An inability to rally on a stronger ISM number today would indicate the US stock market remains at a vulnerable juncture. This would raise the risk of a deeper selloff prompted by the gamma-related selling of option dealers.
Both the September ISM and S&P PMI manufacturing indices will be released today. Each is expected to remain basically unchanged from last month (the ISM slightly stronger, the PMI exactly the same), and both remaining under the 50 demarcation level between expansion and contraction.
The new orders-to-inventories ratio gives a short-term (~3m) lead on the headline index. The ratio is turning up for the ISM and the PMI.
It is a different story for the services ISM and PMI released on October 4 (Wednesday). The two surveys are diverging, with the ISM turning up and the PMI turning down.
As I showed in a recent column, global manufacturing, and especially US manufacturing, has an undue influence on the global economy and equity markets given its small size of the economy.

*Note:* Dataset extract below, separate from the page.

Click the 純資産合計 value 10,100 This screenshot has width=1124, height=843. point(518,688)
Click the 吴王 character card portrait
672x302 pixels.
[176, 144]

That’s why it would be revealing if the manufacturing ISM or PMI surprised to the upside today, but there was no follow through in equities. S&P gamma (the second derivative of how an option price varies with the underlying) remains still in or very close to negative territory (depending on what measure you follow).
This leaves the market exposed to bigger swings, but with a bias to the downside as there remains a wall of out-of-the-money puts that dealers are likely short of (and therefore they have to sell more S&P to hedge as the market falls).
Credit should be watched closely too. High-yield debt is functionally similar to an equity put-writing strategy; therefore, any rise in vol from a stock-market selloff threatens to lead to wider credit spreads. Spreads remain unreflective of underlying credit conditions, and are prone to an abrupt repricing wider.